CERTIFICATION OF COMPLIANCE WITH CHARMING SHOPPES, INC. CODE OF CONDUCT, LAWS AND REGULATIONS AND LABOR STANDARDS

I. OBLIGATIONS

A. Seller certifies that, with respect to the manufacture of all Goods (as defined in Addendum No. 1) all production facilities and processes, conditions of employment and accommodations made available for workers, currently comply and will continue to comply with Laws and Regulations, and with Charming Shoppes, Inc.'s most current Code of Conduct, which is hereby incorporated into the terms and conditions of this Agreement (collectively, “Labor Standards”). Seller acknowledges that it is responsible to assure compliance with all of Charming Shoppes, Inc.'s Code of Conduct Standards and all Labor Standards by all subcontractors, suppliers, factories or other facilities (collectively, “Suppliers”) that participate in the manufacture of the Goods.

B. Labor Standards shall include, without limitation, the following actions and commitments to be undertaken for purposes of implementing and monitoring compliance therewith. 1. Non-Interference There shall be no effort to interfere with, discourage or punish workers’ efforts to

communicate with Buyer or Buying Agent or their representatives, concerning compliance with this Certification or Suppliers’ obligations hereunder. Buyer, Buying Agent and their representatives shall be permitted to interview workers without the participation or overhearing of other employees or management, and without requiring workers to leave their work stations for the interview. The confidentiality and anonymity of such interviews shall not be infringed upon, undermined or disrupted.

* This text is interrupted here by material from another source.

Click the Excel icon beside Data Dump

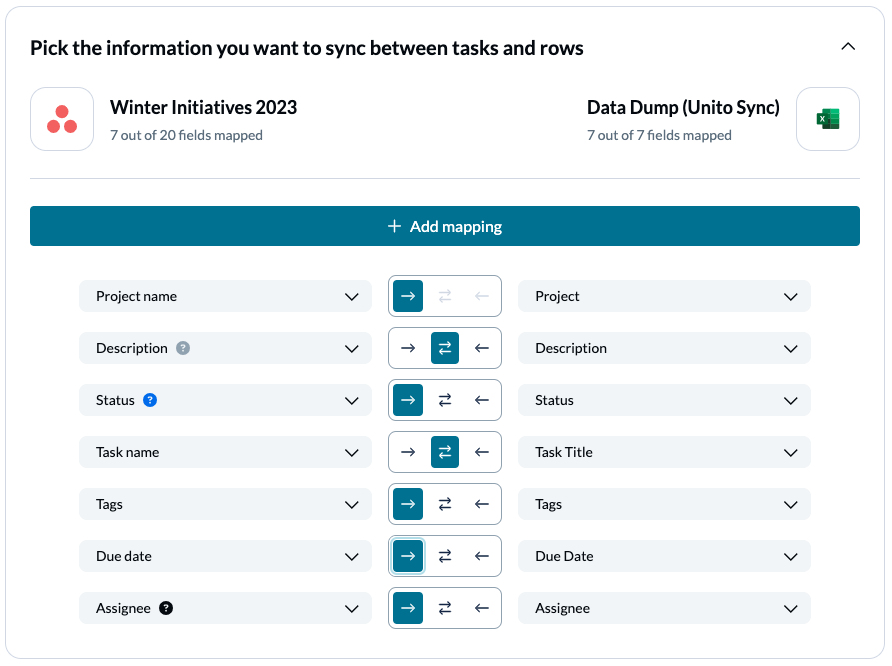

2. Management Awareness and Training All managerial employees shall be educated respecting Suppliers’ obligations to Buyer

and Buying Agent under this Certification. Managerial employees shall attend seminars or other training programs as requested by Buyer, Buying Agent or their representatives.

3. Worker Awareness and Education

Workers shall be educated respecting Suppliers’ obligations under this Certification. Charming Shoppes, Inc.'s Code of Conduct and local Labor Standards shall be translated into languages understood by all workers and posted in a clear and conspicuous manner in all facilities in which the Goods are manufactured. Posted information shall include a telephone number and/or address of Buyer or Buying Agent or a representative thereof who can be contacted in the event of problems or questions. Buyer or Buying Agent shall have the right to have other, additional information distributed to workers.

4. Recordkeeping

A record shall be maintained of the name, age, hours worked and wages and benefits paid for each worker for the preceding five-year period, defined as at least five (5) years from the date of assembly for non-textile and non-apparel goods, the date of cutting for cut-and-sewn Goods and the date of panel-knitting for knit-to-shape Goods. Each document in respect of any Goods must contain the date on which it was generated. Seller hereby represents and warrants and shall ensure that the information contained in the documents is accurate, and Seller shall provide an English translation of the documents. Recordkeeping requirements are subject to all terms and conditions as set forth in this Master Sourcing Agreement and Charming Shoppes, Inc.'s Code of Conduct. Such records shall be immediately available to Buyer, Buying Agent and their representatives upon request.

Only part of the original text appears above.